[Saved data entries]
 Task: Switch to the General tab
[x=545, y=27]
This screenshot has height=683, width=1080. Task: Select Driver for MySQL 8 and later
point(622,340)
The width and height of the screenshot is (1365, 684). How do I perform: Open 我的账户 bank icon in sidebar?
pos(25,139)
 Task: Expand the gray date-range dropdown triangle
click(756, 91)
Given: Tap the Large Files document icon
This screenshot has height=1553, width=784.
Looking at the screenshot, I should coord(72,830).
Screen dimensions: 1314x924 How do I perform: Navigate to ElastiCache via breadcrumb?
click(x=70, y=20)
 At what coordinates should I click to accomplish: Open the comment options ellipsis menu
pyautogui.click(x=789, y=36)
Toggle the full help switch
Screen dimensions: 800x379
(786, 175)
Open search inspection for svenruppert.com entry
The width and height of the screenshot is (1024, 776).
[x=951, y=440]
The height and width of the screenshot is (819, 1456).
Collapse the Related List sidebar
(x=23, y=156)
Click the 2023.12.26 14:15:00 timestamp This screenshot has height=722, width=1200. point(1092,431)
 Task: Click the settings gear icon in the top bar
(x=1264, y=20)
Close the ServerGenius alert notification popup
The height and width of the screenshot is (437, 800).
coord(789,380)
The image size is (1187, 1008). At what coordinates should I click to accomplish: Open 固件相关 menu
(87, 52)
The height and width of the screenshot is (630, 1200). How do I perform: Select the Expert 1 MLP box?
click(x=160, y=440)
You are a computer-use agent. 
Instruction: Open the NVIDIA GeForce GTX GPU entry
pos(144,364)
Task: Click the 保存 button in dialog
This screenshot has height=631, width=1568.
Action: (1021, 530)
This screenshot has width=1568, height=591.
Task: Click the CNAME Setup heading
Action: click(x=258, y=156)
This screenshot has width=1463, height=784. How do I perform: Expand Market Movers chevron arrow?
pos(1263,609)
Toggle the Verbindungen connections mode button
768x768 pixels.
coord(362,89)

Problem to work on = Pick out every line of the items above that contains the word "height", treating uppercase and lowercase as distinct, and copy each such line.

Exercise result =
This screenshot has height=683, width=1080. Task: Select Driver for MySQL 8 and later
The width and height of the screenshot is (1365, 684). How do I perform: Open 我的账户 bank icon in sidebar?
This screenshot has height=1553, width=784.
The width and height of the screenshot is (1024, 776).
The height and width of the screenshot is (819, 1456).
Click the 2023.12.26 14:15:00 timestamp This screenshot has height=722, width=1200. point(1092,431)
The height and width of the screenshot is (437, 800).
The height and width of the screenshot is (630, 1200). How do I perform: Select the Expert 1 MLP box?
This screenshot has height=631, width=1568.
This screenshot has width=1568, height=591.
This screenshot has width=1463, height=784. How do I perform: Expand Market Movers chevron arrow?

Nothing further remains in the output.